Abogada del Departamento de Derecho Privado de Unive Abogados

El contrato de agencia es aquel por el que una persona natural o jurídica, denominada agente, se obliga frente a otra, empresario principal, de forma continuada o estable a cambio de una remuneración o comisión, a promover, negociar o concretar operaciones de comercio por cuenta ajena, o promoverlos y concluirlos por cuenta y en nombre ajenos, como intermediario independiente.

Esta modalidad contractual se encuentra regulada por la Ley 12/1992, de 27 de mayo, a través de la cual nuestro ordenamiento jurídico se adaptó a la Directiva 86/653/CEE, ante la evidente necesidad de diferenciar al “Agente” de otras figuras muy similares y que, a menudo, aun hoy, se siguen confundiendo.

El objeto principal del contrato de agencia no es otro que la distribución y promoción de determinados productos o servicios de un empresario, con el fin de aumentar su cartera de clientes y engrosar su facturación, a través de un intermediario que no asume el riesgo y ventura de las operaciones que realice, salvo pacto en contra, a cambio de una remuneración, que consistirá habitualmente en una comisión fija, una variable según resultados, o un sistema mixto, existiendo plena libertad de pacto entre las partes para su fijación.

Una de las notas características de esta figura, y que la diferencia de otras modalidades, es que el agente es independiente, de modo que organiza su actividad profesional conforme a criterios propios, sin que mantenga ninguna relación de subordinación o dependencia con el empresario principal.

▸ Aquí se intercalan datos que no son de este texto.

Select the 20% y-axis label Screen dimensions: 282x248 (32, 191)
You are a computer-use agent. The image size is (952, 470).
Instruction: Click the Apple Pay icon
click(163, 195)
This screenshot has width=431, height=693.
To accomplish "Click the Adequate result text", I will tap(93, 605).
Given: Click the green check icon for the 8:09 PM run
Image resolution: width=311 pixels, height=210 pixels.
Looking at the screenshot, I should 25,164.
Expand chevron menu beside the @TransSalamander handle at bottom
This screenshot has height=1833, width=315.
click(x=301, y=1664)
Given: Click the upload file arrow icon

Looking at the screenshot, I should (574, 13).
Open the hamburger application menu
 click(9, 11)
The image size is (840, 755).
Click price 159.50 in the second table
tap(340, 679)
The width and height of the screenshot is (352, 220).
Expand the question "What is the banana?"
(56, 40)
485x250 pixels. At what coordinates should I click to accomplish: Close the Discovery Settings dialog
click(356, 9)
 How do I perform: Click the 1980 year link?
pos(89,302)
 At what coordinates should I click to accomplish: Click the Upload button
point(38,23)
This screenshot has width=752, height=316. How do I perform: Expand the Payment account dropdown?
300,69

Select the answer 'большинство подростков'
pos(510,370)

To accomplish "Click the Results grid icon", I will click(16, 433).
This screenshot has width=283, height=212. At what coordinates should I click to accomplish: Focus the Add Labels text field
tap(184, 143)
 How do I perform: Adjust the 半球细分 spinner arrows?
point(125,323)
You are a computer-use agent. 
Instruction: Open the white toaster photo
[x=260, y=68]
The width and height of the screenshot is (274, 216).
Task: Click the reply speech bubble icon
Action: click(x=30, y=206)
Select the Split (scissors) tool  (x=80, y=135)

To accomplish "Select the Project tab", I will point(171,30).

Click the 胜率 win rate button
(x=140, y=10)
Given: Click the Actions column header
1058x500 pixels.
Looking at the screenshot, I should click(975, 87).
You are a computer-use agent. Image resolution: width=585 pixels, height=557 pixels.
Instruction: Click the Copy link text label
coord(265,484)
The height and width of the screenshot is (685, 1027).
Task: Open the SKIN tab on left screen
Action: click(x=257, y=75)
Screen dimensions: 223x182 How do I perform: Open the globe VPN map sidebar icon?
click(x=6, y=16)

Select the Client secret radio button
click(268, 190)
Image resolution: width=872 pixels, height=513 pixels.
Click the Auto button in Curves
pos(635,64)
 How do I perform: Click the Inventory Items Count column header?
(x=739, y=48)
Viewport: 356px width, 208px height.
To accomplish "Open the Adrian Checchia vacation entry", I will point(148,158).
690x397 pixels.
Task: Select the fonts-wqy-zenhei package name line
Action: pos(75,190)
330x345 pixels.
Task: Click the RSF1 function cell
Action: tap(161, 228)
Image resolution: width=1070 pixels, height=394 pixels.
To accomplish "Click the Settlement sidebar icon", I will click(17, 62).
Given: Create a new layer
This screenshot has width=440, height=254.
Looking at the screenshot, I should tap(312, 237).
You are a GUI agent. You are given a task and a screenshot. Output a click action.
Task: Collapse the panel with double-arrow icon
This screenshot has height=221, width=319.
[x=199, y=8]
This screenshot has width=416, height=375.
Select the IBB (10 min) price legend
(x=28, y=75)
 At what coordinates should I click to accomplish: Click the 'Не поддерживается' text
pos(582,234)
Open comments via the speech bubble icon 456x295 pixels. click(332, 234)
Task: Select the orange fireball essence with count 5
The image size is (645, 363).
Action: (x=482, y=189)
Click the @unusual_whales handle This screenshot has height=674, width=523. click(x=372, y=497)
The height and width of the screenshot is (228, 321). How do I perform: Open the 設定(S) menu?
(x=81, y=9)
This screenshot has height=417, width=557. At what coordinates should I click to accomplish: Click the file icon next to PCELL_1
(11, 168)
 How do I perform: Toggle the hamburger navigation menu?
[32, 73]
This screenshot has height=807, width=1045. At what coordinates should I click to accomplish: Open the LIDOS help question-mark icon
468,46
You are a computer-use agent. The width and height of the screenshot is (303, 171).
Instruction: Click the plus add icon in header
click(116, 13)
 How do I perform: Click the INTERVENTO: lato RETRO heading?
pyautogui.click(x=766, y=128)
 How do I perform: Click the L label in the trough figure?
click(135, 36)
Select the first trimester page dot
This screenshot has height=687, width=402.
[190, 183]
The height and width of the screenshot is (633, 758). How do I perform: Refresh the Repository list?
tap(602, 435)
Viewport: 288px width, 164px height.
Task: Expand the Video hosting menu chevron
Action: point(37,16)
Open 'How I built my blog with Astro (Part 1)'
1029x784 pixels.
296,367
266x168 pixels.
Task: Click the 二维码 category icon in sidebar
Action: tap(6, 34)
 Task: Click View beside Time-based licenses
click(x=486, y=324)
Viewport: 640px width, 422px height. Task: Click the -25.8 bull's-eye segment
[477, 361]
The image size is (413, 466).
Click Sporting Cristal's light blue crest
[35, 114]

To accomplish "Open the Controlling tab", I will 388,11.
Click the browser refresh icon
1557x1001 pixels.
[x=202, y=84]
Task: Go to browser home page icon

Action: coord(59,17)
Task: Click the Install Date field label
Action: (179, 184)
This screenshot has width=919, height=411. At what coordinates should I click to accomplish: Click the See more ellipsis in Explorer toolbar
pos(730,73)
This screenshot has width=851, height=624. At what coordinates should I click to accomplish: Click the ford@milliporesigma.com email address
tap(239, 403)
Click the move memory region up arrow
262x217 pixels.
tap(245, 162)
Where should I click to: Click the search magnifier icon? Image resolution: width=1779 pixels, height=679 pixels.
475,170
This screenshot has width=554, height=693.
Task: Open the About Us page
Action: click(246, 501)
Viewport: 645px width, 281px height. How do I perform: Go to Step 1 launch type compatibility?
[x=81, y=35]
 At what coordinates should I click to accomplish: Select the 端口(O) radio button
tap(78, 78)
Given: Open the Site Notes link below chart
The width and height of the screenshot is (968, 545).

Debe ponerse de relieve igualmente, la gran conflictividad que surge a la hora de finalizar este tipo de contratos, sobre todo en relación a las indemnizaciones a las que puede tener derecho el agente. De ahí que sea esencial contar con asesoramiento jurídico, tanto a la hora de suscribirlos, como a la hora de extinguirlos, pues en función de las causas que la motiven y la forma de hacerlo, el empresario principal estará obligado a afrontar determinadas indemnizaciones, tales como la indemnización por clientela, por falta de preaviso, y por los daños y perjuicios sufridos, en su caso.